Material shown start
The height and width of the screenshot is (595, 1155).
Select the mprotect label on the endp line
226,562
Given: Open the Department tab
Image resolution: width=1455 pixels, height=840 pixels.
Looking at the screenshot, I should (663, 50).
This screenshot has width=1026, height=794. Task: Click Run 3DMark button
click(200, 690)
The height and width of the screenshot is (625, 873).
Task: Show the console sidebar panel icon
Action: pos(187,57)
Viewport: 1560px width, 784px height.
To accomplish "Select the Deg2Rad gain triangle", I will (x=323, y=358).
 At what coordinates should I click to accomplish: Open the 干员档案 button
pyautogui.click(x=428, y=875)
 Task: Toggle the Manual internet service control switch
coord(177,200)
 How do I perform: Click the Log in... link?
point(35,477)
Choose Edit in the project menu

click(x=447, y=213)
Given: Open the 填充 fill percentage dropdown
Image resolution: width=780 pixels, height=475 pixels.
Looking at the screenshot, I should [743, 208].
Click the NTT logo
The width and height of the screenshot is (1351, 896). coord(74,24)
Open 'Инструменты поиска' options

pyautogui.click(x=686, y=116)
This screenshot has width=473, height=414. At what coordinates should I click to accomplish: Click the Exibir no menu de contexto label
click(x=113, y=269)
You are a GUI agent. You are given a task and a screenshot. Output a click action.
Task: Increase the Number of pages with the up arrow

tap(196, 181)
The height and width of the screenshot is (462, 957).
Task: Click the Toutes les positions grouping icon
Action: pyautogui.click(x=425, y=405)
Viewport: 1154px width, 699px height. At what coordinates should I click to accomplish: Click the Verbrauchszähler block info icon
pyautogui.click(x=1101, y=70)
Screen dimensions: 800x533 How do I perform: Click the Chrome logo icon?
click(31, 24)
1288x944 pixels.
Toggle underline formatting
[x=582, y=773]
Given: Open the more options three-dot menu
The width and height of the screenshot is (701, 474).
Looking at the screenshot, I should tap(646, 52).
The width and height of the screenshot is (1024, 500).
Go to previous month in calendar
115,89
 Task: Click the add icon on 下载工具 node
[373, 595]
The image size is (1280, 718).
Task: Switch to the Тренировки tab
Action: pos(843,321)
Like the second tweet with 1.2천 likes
Material shown end
## [Exercise]
Substitute "down arrow" for "up arrow" in the records from the line with "You are a GUI" to the line with "click(31, 24)", and give back only those lines with nothing else changed.

## [Correct response]
You are a GUI agent. You are given a task and a screenshot. Output a click action.
Task: Increase the Number of pages with the down arrow

tap(196, 181)
The height and width of the screenshot is (462, 957).
Task: Click the Toutes les positions grouping icon
Action: pyautogui.click(x=425, y=405)
Viewport: 1154px width, 699px height. At what coordinates should I click to accomplish: Click the Verbrauchszähler block info icon
pyautogui.click(x=1101, y=70)
Screen dimensions: 800x533 How do I perform: Click the Chrome logo icon?
click(31, 24)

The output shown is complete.